The fire and emergency service will often respond to type-1 situations in their fire or EMS roles as a part of their normal course of business. These incident in many cases are the safest for fire/rescue personnel, given that the violence has in many case already occurred and they’ve come to deal with the consequences of that violence.
With respect to type-2, while fire/rescue organizations tend to be highly respected and often viewed as the best services governments provide, the same isn’t always the perception of government in general. Many people have negative thoughts and feeling about the role of government; in some cases, a distain for its very existence that can lead to them lashing out against government workers.
According to the U. S. Department of Justice, from 2002 to 2011, about 96% of workplace violence against government employees was against state, county and local employees who made up 81% of the total government workforce.
Though many departments, particular those that are more community reflective and diverse, have worked to decrease incidents of harassment, practical joking and other forms of what are in essence bullying behavior, some organizations still struggle with it.
What in generations past may have been considered a joke is now ending up in a type-3 incident in the form of a conflict among coworkers or even a horrific situation such as the one in Jackson, Miss., in 1996 where a firefighter murdered four of his colleagues at a fire station.

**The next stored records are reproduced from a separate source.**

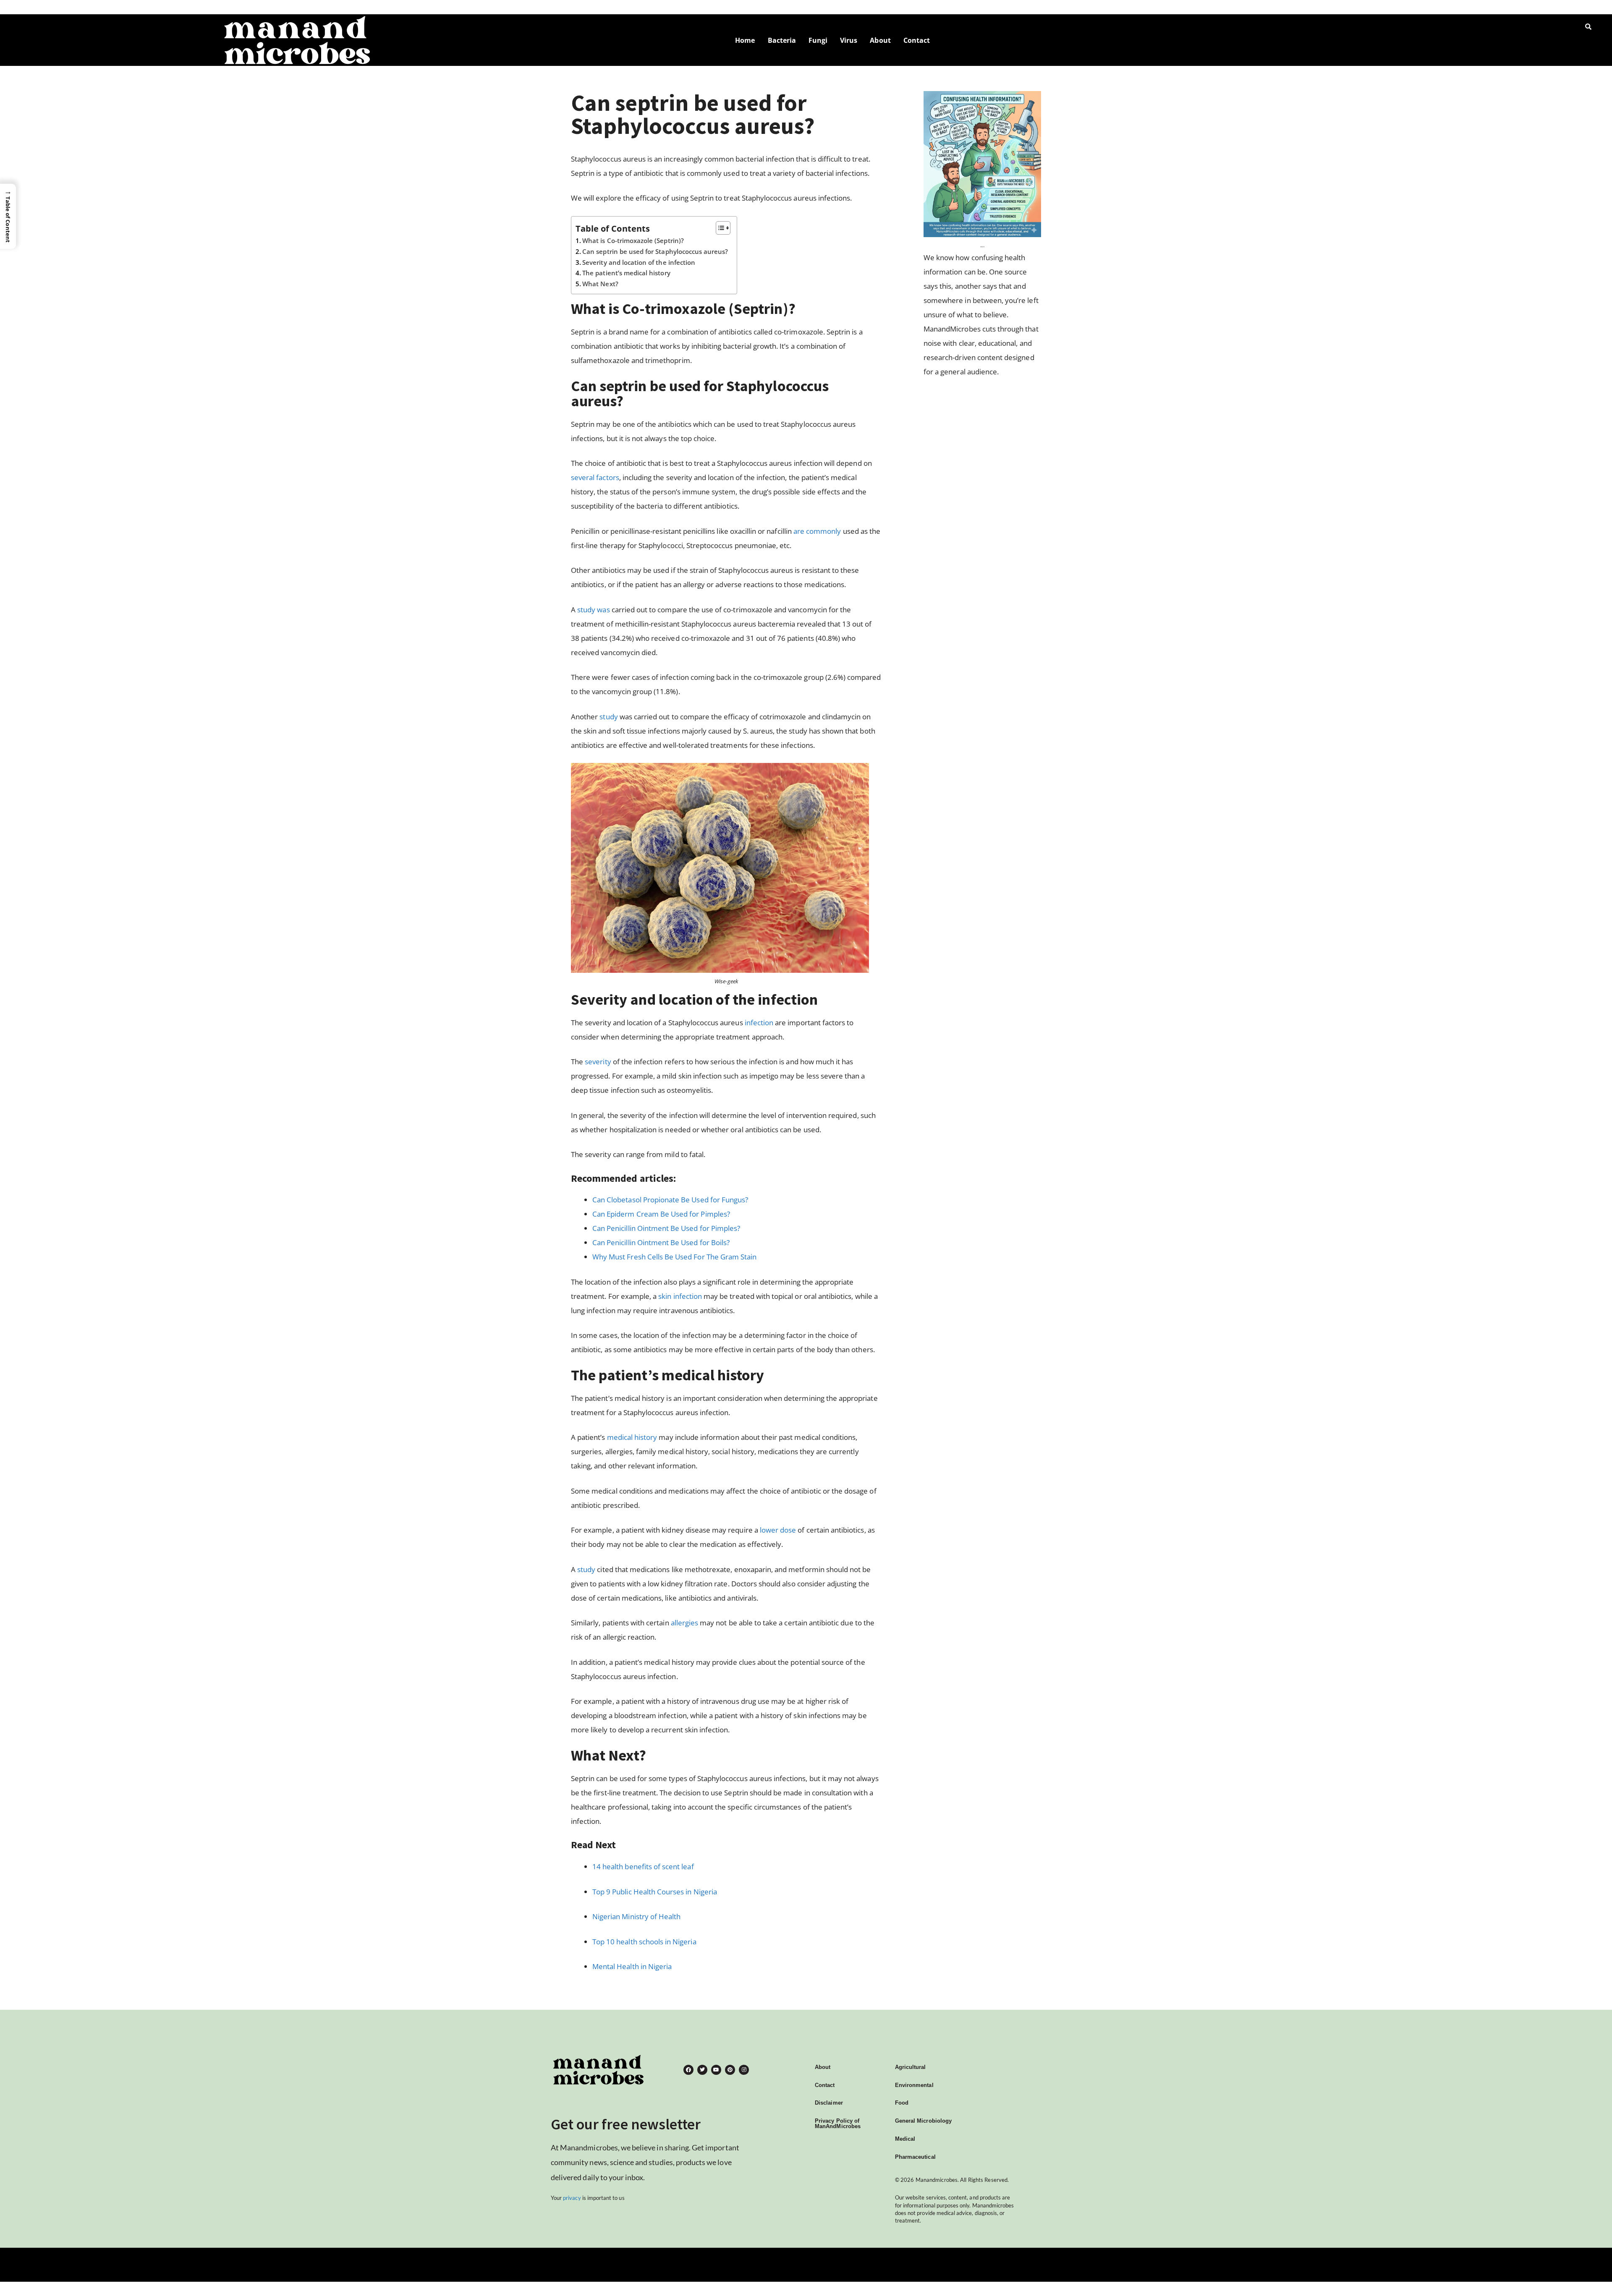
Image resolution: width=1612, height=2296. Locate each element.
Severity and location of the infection (638, 262)
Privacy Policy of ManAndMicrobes (838, 2123)
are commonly (817, 531)
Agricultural (910, 2067)
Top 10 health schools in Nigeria (644, 1941)
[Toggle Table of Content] (718, 228)
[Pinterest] (730, 2070)
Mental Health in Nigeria (632, 1966)
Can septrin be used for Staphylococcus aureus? (655, 251)
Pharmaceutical (915, 2157)
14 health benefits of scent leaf (643, 1866)
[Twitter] (702, 2070)
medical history (632, 1437)
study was (593, 609)
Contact (916, 40)
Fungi (818, 40)
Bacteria (782, 40)
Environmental (914, 2085)
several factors (595, 477)
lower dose (778, 1530)
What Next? (600, 283)
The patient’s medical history (626, 273)
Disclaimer (829, 2103)
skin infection (681, 1296)
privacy (572, 2197)
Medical (905, 2139)
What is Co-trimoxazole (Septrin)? (633, 240)
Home (745, 40)
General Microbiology (923, 2121)
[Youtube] (716, 2070)
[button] (8, 216)
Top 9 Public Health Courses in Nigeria (654, 1891)
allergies (684, 1622)
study (608, 716)
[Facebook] (688, 2070)
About (880, 40)
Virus (848, 40)
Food (901, 2103)
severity (598, 1061)
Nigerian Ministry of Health (636, 1916)
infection (759, 1022)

Anecdotal evidence suggests that bully behavior may have been a factor in that case.
Type-4 incidents can easily spill over to a fire station, given that the close, family-like atmosphere and 24-hour work shifts can bring employees in closer proximity to domestic situations that might not happen in other types of working arrangements. Station officers should consider station plans to address potential situations and be open to conversation with members that might be dealing with domestic situations.
Workplace violence is a potential issue in any workplace. No industry or individual is exempt. Fire and emergency service organizations should add this to the list of hazards that they could be exposed to and develop plans and procedures to respond, should they be faced with this type of challenge. The health, safety and survival of you and members of your organization may depend on it.